# Module: Text Representation and Vectorization

## Module Overview

This module introduces students to the fundamental techniques for converting text data into numerical representations suitable for machine learning and NLP applications. Students will explore the evolution from traditional sparse representations to modern dense embeddings, gaining both theoretical understanding and practical implementation skills through hands-on exercises with real-world examples.

### Module Objectives

By the end of this module, students will be able to:

1. **Understand Text Vectorization Fundamentals**: Grasp core concepts of transforming text into numerical representations and their importance in NLP
2. **Master Basic Vectorization Techniques**: Implement one-hot encoding, bag-of-words, and TF-IDF vectorization methods
3. **Apply Advanced Text Representation**: Use n-gram models and understand their impact on capturing text context
4. **Work with Word Embeddings**: Understand and implement Word2Vec (CBOW and Skip-Gram) models for dense text representations
5. **Leverage Contextual Embeddings**: Apply BERT for context-aware word representations and compare with static embeddings

### Module Components

#### Theoretical Foundation
- Evolution of text representation methods from sparse to dense vectors
- Mathematical foundations of vectorization techniques (TF-IDF, cosine similarity)
- Distributional vs. distributed representations in NLP
- Understanding the transformer architecture and self-attention mechanisms
- Contextual vs. static embeddings and their applications

#### Practical Skills
- Implementation of one-hot encoding and bag-of-words models
- TF-IDF vectorization with parameter tuning and optimization
- Training Word2Vec models using Gensim library
- Working with pre-trained BERT models using Transformers library
- Comparative analysis of different vectorization approaches
- Performance evaluation using similarity metrics

---

## Module Content

### Lecture Materials
- **[Text Representation: Basic Vectorization Approaches (PDF)]** - Comprehensive overview of traditional text vectorization methods
- **[Word Embeddings (PDF)]** - Deep dive into distributed representations and Word2Vec
- **[BERT (PDF)]** - Understanding contextual embeddings and transformer-based models

<div class="alert alert-block alert-info">

For practice notebooks 201-204, please use the "NLP" Container.

</div>

### Practical Sessions (practices/)
- **[One-Hot Encoding Basics](practices/201_text_processing_one_hot_encoding.ipynb)**
  - Understanding categorical data representation
  - Manual implementation vs. scikit-learn CountVectorizer
  - Advantages and limitations of sparse representations
  - Practical applications and use cases

- **[Bag-of-Words and Text Processing](practices/202_text_processing_bag_of_words.ipynb)**
  - Document tokenization and vocabulary building
  - Implementing BoW with CountVectorizer
  - Stopword removal and frequency analysis
  - Working with repeating words and document matrices
  - Enhancement techniques for improved performance

- **[TF-IDF Vectorization](practices/203_text_processing_tfidf.ipynb)**
  - Understanding Term Frequency and Inverse Document Frequency
  - Mathematical foundations and normalization techniques
  - Implementing TF-IDF with and without smoothing
  - N-gram integration and parameter optimization
  - Comparative analysis with basic BoW approaches

- **[Word Embeddings with Word2Vec](practices/204_text_processing_word_embeddings.ipynb)**
  - CBOW vs.
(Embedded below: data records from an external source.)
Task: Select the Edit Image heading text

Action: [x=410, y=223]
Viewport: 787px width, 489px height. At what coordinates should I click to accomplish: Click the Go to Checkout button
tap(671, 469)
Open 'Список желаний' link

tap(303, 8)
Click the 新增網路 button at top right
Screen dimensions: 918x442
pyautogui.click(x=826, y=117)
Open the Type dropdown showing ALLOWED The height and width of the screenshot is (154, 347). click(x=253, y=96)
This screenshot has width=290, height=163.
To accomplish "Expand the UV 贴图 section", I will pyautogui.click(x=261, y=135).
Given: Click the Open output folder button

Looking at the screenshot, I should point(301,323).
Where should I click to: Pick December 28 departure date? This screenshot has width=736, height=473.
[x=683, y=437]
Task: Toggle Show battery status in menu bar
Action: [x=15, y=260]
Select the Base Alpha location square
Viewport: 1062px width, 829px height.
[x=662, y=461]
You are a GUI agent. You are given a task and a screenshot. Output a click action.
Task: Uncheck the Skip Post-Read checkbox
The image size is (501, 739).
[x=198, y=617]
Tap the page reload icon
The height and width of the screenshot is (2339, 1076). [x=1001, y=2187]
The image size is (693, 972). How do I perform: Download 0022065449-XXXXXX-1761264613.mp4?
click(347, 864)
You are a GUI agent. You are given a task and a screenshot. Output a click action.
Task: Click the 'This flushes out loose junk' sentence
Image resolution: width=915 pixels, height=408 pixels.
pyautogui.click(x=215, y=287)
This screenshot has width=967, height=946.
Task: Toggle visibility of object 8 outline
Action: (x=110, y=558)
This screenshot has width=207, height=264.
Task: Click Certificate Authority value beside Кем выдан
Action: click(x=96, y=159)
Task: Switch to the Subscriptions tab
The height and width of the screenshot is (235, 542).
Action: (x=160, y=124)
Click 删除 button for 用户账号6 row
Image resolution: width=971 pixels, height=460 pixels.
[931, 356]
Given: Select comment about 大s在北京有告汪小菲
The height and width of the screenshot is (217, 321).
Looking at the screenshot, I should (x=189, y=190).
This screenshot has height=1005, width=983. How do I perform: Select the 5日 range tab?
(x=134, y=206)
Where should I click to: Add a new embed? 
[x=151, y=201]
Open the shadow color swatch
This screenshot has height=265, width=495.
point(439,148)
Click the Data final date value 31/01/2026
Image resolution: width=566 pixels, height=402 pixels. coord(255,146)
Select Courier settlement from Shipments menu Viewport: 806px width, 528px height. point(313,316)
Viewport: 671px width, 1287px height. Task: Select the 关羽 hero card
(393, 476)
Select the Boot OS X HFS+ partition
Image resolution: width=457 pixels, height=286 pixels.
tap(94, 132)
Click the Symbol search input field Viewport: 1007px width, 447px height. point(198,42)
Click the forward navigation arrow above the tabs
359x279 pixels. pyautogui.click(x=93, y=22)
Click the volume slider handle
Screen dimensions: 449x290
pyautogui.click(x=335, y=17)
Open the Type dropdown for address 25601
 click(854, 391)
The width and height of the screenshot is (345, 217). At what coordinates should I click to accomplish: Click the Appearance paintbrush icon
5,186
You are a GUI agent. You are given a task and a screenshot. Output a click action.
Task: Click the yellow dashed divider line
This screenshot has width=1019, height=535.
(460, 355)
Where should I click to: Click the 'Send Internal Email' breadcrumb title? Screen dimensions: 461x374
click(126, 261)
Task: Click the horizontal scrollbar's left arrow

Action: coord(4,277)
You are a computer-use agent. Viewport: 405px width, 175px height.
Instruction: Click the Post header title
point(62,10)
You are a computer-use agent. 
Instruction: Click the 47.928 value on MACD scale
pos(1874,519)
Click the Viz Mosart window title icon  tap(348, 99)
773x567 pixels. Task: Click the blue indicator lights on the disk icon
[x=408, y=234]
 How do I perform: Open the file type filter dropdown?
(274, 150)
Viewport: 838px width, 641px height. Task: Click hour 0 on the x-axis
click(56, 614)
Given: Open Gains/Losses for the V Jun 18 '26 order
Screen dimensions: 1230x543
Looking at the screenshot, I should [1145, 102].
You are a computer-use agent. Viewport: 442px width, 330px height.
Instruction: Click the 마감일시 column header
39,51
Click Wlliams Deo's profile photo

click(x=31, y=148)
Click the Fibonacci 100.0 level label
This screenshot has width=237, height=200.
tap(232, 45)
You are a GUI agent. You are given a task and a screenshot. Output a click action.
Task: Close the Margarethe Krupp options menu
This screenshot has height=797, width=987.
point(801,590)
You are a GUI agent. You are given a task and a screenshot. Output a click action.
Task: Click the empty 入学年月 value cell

Skip-Gram model architectures
  - Training Word2Vec models on custom datasets
  - Semantic similarity analysis using cosine similarity
  - Vector arithmetic and analogy tasks
  - Evaluation and interpretation of embedding quality

- **[BERT Contextual Embeddings](practices/205_text_processing_bert.ipynb)**
  - Understanding bidirectional context processing
  - Working with pre-trained BERT models
  - Tokenization with WordPiece and special tokens
  - Contextual vs. static embedding comparisons
  - Practical applications in text understanding tasks

---

## Assignments

### Assignment 1: Text Processing with Encoding Techniques
**File:** [Assignment_201.ipynb](assignments/Assignment_201.ipynb)  
**Points:** 10  
**Focus:** Implementing and comparing basic vectorization methods (one-hot encoding, bag-of-words, and TF-IDF)

**Overview:** This assignment explores three fundamental encoding techniques for NLP by implementing them on real text data and analyzing their differences. Students will work with manual implementations and scikit-learn tools to understand the progression from sparse to weighted representations.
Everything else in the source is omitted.